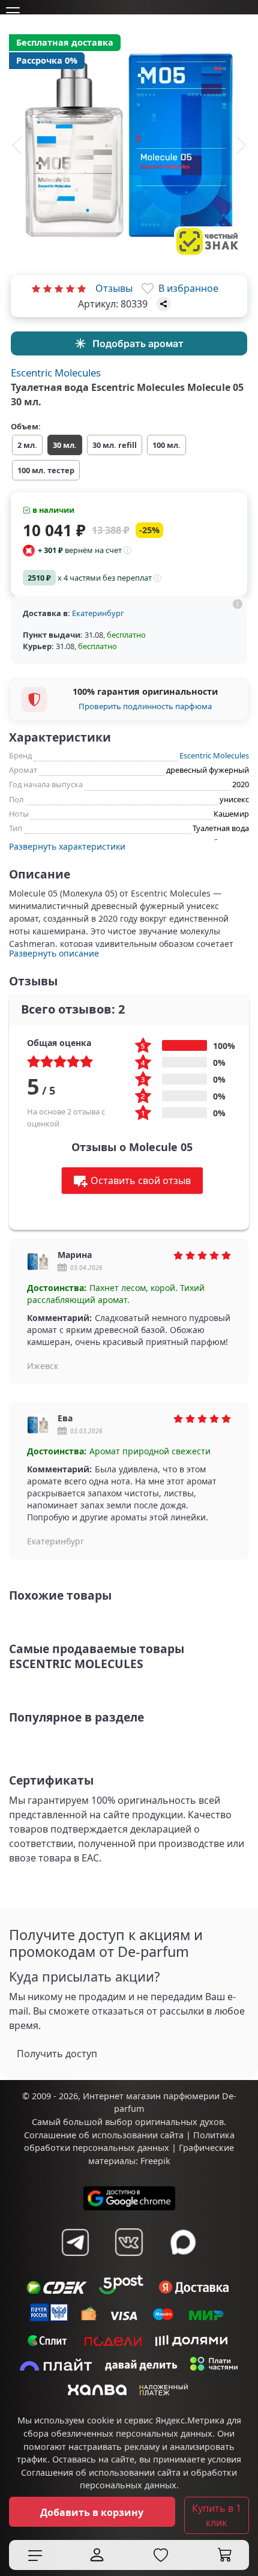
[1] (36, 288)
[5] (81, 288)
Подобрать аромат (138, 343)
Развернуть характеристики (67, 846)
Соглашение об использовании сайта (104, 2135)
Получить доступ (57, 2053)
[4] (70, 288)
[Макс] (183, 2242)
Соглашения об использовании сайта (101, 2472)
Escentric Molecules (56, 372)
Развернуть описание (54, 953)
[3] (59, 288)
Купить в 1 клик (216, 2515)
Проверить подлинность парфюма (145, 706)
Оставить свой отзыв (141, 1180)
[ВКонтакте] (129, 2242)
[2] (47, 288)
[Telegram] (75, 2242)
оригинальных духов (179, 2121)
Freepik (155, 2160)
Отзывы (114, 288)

Aim of the task:
Whenever a line in the entries above includes the word "Развернуть", pull that line out.

Completed exercise:
Развернуть характеристики (67, 846)
Развернуть описание (54, 953)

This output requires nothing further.